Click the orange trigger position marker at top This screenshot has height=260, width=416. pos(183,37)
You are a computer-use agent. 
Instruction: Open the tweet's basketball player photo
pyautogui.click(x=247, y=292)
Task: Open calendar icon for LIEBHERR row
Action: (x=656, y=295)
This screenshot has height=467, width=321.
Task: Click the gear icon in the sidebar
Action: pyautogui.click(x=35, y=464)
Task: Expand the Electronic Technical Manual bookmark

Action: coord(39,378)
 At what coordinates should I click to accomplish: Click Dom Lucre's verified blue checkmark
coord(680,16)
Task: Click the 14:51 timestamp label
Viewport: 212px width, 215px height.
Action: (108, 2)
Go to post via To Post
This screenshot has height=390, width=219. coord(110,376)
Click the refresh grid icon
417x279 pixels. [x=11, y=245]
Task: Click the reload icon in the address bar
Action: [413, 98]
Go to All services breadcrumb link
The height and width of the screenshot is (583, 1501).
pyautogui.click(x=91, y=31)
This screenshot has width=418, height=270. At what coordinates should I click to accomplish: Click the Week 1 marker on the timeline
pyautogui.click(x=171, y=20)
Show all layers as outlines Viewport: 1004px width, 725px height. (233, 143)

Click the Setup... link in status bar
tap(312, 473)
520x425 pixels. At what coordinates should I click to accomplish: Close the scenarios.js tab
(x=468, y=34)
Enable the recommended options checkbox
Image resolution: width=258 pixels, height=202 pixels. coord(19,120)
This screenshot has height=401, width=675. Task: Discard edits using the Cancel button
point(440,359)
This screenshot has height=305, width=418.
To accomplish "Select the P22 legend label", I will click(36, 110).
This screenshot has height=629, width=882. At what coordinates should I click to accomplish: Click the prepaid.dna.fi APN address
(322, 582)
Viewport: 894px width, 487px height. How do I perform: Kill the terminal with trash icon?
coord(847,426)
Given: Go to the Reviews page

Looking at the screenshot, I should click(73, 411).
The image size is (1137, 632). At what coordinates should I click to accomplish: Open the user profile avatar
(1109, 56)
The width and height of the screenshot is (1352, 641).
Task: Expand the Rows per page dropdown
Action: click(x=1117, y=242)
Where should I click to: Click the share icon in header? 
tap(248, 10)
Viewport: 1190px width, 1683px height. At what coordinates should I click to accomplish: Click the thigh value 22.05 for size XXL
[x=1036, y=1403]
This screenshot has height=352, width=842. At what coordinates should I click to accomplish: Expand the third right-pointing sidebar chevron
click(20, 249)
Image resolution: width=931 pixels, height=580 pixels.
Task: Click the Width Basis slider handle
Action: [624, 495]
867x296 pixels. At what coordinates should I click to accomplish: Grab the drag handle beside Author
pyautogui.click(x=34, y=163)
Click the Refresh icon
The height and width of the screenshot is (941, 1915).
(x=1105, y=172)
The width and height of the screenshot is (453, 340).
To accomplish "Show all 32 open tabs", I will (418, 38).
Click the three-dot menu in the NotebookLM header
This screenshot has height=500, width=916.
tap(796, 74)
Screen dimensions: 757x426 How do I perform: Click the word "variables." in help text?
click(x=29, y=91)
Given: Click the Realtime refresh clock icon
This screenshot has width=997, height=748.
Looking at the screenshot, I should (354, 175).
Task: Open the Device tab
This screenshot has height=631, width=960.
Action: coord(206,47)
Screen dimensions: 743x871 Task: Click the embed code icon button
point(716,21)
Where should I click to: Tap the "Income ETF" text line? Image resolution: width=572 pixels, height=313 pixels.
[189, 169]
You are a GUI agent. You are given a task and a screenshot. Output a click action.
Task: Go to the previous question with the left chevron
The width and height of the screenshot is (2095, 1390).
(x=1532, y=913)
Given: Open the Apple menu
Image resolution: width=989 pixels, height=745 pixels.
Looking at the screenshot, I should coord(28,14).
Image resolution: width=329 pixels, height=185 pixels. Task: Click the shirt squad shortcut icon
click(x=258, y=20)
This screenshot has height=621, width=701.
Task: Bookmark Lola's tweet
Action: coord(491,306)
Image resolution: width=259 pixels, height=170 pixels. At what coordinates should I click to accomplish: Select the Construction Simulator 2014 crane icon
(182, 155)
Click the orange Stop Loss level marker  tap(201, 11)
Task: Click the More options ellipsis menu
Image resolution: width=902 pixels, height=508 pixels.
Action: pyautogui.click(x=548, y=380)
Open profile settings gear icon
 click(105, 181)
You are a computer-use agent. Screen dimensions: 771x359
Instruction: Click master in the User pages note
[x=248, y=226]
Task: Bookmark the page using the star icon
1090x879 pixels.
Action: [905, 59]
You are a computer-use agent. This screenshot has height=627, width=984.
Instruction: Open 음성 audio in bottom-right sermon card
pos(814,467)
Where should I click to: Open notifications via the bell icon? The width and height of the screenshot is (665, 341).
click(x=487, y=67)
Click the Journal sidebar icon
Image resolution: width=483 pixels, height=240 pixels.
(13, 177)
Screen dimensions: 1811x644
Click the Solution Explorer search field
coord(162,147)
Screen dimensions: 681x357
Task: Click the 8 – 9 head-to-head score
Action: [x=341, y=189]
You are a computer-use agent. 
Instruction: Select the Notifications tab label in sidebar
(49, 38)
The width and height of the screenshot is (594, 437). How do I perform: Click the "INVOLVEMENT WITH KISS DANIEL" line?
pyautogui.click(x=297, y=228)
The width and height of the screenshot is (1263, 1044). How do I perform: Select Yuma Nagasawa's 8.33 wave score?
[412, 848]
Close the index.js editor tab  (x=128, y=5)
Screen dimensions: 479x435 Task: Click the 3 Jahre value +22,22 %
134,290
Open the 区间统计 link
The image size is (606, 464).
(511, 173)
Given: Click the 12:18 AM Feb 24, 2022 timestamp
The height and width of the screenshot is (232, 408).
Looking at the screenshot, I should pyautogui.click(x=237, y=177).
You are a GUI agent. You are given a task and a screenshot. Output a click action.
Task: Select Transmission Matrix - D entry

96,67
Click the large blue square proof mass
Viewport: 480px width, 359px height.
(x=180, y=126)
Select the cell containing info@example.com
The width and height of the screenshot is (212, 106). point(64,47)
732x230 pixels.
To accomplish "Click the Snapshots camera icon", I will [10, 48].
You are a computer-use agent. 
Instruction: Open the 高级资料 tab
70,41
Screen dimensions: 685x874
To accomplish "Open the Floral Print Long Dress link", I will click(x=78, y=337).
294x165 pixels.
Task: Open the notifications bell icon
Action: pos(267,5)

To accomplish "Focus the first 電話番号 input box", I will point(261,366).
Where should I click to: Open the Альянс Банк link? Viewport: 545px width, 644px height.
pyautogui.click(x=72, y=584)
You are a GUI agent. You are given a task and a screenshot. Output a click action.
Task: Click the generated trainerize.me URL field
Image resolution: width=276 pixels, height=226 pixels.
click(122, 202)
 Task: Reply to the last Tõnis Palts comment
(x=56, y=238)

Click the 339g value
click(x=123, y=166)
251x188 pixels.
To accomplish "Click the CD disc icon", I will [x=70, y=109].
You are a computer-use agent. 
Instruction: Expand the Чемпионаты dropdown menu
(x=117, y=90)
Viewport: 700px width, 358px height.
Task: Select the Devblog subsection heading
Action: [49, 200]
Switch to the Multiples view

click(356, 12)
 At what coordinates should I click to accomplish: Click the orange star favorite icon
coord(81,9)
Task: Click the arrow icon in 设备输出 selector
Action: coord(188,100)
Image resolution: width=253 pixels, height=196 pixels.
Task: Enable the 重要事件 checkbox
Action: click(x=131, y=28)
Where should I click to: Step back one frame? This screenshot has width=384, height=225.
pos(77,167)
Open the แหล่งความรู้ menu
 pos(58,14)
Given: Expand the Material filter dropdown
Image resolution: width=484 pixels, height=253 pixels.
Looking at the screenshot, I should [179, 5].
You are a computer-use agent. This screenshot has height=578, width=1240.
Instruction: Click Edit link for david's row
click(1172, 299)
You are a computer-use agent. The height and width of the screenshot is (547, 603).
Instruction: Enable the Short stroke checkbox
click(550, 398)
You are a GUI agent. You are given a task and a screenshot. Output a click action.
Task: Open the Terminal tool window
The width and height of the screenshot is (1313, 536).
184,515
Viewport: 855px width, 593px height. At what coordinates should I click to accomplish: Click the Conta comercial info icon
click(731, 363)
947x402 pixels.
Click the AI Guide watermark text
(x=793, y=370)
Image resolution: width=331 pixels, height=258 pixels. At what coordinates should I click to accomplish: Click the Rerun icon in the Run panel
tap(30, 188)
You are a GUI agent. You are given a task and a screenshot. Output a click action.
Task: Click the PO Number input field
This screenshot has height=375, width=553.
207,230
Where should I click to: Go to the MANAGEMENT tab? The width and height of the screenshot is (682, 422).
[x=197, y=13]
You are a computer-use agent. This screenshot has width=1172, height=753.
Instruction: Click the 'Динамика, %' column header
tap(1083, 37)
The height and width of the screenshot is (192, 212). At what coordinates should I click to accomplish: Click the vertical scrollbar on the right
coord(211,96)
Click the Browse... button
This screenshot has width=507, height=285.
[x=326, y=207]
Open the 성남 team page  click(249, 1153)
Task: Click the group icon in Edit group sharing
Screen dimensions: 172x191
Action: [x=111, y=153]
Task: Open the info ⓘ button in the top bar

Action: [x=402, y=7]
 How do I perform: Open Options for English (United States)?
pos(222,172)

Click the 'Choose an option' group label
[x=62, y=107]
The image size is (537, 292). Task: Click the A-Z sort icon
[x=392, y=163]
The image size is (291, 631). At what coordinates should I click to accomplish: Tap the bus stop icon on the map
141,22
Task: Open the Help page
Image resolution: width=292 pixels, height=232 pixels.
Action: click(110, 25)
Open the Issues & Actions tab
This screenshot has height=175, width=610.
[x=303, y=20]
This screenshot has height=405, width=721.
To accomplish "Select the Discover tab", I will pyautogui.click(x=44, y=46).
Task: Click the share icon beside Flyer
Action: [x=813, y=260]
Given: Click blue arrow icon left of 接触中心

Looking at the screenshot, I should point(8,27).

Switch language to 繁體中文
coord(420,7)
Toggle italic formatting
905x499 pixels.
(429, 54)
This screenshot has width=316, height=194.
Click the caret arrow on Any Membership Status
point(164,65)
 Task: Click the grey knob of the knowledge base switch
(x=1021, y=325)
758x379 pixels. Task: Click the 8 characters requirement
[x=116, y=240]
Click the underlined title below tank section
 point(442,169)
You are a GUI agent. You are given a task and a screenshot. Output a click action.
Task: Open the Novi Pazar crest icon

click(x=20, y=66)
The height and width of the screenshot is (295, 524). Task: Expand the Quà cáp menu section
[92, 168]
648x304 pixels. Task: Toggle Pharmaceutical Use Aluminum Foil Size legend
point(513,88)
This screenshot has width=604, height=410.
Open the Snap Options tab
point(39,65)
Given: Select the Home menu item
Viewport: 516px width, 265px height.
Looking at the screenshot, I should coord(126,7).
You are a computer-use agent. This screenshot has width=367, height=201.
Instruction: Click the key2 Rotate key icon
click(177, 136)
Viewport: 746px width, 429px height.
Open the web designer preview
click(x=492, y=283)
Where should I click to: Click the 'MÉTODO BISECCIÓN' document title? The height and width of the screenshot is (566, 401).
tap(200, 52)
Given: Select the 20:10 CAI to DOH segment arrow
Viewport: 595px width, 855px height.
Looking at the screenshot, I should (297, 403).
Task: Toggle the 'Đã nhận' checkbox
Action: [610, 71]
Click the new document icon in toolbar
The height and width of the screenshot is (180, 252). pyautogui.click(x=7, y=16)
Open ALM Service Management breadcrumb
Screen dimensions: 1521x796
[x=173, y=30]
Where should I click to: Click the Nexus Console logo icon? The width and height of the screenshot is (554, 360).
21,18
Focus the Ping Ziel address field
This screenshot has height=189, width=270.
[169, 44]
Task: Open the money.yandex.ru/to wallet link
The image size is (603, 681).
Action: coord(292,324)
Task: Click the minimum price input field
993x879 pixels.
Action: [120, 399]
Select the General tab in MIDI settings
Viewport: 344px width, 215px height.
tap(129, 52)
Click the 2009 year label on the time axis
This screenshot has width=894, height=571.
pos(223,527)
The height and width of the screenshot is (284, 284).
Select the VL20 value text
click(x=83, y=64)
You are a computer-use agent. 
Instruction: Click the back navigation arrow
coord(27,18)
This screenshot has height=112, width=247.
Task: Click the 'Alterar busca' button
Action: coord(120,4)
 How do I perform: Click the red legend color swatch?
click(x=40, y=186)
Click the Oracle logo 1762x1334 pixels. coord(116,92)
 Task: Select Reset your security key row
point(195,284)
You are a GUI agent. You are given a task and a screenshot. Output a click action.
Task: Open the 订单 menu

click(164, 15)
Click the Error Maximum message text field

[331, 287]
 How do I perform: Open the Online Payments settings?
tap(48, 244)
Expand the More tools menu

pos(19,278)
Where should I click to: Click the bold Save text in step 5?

########################################

Assignment — Only the lines that contain the string "timestamp" are to be copied from the records.

Result for this task —
Task: Click the 14:51 timestamp label
Given: Click the 12:18 AM Feb 24, 2022 timestamp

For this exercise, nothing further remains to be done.